_WHAT YOU SHOULD DO:_ Rewrite the part of the listing that opens with the line containing "Viewport: 825px width, 601px height." and closes with the line containing "coord(592,63)", replacing "Full Disc" with "Single Track" and leaving everything else unchanged.

_INFORMATION SHOWN:_
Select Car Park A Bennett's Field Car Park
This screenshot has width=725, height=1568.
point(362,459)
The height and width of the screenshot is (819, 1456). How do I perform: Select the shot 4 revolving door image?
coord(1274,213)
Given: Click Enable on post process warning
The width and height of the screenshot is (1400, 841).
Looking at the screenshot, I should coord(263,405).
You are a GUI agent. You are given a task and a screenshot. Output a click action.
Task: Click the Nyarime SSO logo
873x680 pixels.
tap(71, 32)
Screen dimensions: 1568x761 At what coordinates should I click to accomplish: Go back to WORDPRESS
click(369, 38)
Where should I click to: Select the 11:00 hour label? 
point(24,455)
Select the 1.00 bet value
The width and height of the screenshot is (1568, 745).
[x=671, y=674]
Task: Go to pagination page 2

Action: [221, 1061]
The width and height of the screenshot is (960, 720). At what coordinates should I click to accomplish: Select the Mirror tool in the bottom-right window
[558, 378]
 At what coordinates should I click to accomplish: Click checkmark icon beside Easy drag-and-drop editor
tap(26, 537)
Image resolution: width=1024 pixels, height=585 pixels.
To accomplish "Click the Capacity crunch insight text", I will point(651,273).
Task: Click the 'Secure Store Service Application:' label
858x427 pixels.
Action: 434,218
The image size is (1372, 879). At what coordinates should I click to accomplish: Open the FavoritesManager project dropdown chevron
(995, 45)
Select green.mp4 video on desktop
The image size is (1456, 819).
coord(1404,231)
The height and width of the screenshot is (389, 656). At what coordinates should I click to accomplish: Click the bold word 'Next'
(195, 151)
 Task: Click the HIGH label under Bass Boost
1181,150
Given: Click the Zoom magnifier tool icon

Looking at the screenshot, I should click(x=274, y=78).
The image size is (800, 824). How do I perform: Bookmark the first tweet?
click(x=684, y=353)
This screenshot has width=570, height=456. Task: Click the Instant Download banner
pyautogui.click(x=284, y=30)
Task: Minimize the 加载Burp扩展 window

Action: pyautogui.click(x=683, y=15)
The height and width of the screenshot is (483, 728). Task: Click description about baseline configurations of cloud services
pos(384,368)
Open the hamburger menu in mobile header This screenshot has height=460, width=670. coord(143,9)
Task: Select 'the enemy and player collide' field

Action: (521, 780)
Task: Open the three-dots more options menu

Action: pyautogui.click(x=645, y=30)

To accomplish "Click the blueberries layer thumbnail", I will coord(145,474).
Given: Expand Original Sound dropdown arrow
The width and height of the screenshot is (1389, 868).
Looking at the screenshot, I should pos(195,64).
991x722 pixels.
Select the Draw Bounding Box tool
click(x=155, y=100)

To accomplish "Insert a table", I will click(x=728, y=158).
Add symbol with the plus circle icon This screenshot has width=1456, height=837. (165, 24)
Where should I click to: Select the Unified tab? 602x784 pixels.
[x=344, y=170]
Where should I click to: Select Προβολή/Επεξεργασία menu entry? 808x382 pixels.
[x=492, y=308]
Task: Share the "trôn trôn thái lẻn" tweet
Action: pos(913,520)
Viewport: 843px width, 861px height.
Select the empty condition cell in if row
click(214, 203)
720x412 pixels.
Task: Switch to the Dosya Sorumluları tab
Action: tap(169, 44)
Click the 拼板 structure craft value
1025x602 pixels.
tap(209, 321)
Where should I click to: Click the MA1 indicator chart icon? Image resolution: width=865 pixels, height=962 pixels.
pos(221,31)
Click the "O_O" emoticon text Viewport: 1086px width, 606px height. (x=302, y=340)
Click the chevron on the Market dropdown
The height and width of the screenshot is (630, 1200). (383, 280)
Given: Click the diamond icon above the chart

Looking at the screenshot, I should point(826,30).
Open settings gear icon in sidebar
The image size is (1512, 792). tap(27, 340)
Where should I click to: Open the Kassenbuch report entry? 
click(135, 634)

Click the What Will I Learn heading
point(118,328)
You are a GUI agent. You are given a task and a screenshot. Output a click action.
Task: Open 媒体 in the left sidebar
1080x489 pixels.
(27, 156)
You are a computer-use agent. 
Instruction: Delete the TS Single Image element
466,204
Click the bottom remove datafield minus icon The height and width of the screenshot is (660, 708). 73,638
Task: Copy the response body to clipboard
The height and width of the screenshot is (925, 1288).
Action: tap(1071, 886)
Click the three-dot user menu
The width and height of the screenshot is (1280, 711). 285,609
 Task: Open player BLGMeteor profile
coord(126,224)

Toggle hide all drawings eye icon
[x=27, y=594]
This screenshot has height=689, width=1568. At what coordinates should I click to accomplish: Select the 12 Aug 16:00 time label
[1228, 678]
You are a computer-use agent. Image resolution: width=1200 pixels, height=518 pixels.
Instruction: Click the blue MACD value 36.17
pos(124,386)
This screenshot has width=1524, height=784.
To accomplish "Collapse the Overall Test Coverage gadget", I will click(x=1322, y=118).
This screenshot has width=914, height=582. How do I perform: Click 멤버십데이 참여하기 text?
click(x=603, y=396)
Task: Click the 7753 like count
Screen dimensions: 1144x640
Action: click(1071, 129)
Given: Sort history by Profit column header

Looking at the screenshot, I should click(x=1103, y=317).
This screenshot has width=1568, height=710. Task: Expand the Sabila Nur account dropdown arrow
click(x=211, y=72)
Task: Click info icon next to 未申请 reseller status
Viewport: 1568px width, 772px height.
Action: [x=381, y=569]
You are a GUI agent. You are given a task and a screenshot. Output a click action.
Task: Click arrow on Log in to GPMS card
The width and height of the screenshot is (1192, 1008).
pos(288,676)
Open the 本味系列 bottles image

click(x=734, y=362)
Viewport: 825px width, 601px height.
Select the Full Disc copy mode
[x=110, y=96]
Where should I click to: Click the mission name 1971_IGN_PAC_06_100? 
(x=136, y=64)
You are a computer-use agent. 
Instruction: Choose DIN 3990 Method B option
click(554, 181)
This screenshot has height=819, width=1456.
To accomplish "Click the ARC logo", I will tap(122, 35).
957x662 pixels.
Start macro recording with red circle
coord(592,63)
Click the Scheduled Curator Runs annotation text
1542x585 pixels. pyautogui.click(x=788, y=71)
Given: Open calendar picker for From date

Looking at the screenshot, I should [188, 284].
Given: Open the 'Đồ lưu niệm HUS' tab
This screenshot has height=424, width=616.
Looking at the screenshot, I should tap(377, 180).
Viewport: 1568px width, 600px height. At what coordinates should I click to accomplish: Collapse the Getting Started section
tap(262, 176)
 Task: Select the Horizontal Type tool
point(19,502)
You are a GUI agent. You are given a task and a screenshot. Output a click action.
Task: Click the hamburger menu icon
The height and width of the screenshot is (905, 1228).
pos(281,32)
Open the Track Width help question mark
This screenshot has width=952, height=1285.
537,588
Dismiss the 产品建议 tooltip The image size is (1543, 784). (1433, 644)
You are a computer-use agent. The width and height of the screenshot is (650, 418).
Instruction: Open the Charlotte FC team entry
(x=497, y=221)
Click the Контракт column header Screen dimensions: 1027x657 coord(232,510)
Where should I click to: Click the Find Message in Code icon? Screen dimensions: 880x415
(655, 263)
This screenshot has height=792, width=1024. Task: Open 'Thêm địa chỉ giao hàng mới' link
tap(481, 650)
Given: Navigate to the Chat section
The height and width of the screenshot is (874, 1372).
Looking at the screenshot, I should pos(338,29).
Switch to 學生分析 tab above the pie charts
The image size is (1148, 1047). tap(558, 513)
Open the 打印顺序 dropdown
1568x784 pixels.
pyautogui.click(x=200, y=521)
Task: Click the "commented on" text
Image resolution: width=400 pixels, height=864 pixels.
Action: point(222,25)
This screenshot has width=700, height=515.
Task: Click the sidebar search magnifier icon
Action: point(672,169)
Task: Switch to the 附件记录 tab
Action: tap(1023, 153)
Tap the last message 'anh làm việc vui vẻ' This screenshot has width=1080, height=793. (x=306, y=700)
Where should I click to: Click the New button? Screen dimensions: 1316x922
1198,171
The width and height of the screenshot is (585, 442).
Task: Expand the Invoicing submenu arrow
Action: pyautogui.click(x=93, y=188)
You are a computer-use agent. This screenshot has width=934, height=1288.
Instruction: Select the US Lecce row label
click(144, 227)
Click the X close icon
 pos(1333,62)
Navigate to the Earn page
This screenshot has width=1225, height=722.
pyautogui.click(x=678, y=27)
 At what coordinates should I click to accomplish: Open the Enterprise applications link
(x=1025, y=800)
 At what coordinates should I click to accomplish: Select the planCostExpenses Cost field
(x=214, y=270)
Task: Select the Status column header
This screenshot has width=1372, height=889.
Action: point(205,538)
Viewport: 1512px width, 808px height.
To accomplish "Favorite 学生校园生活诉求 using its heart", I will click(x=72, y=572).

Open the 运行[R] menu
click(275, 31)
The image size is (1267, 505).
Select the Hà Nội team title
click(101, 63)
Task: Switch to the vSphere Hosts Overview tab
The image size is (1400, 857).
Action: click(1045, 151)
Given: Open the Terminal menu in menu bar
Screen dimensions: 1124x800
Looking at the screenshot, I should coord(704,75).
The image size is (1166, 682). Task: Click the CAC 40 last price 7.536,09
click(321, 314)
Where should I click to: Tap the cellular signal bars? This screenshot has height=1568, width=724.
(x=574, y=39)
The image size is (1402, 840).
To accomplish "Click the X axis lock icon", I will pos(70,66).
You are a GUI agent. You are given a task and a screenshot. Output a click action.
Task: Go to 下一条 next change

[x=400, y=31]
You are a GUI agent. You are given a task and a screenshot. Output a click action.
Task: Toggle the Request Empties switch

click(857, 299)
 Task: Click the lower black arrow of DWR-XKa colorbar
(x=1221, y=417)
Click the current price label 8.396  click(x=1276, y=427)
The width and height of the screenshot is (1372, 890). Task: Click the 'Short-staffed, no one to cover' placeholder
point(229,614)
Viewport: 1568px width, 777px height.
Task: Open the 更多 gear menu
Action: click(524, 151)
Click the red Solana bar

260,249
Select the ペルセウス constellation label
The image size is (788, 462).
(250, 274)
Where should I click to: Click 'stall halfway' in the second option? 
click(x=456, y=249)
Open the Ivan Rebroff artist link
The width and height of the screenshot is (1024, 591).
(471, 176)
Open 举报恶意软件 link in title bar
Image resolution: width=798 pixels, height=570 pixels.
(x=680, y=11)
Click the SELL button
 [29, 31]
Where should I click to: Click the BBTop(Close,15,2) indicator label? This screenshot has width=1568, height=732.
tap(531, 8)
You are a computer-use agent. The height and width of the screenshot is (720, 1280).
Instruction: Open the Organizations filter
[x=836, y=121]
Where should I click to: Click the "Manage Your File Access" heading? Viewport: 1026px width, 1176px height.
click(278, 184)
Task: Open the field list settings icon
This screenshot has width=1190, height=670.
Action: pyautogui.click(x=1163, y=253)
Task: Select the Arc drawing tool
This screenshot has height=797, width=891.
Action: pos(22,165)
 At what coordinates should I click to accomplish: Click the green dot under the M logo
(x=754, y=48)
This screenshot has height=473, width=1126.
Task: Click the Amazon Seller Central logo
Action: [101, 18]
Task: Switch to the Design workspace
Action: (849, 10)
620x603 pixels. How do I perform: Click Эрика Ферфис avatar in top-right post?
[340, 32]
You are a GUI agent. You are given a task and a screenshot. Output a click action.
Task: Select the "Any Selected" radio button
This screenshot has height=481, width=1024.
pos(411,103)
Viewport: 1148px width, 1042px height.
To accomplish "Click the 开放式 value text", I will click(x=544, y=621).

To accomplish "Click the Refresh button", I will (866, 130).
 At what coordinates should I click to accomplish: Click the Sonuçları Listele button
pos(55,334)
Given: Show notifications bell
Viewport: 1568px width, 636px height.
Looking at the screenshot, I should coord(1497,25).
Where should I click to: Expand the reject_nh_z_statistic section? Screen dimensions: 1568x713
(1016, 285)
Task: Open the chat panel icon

_SOLUTION:_
Viewport: 825px width, 601px height.
Select the Single Track copy mode
[x=110, y=96]
Where should I click to: Click the mission name 1971_IGN_PAC_06_100? 
(x=136, y=64)
You are a computer-use agent. 
Instruction: Choose DIN 3990 Method B option
click(554, 181)
This screenshot has height=819, width=1456.
To accomplish "Click the ARC logo", I will tap(122, 35).
957x662 pixels.
Start macro recording with red circle
coord(592,63)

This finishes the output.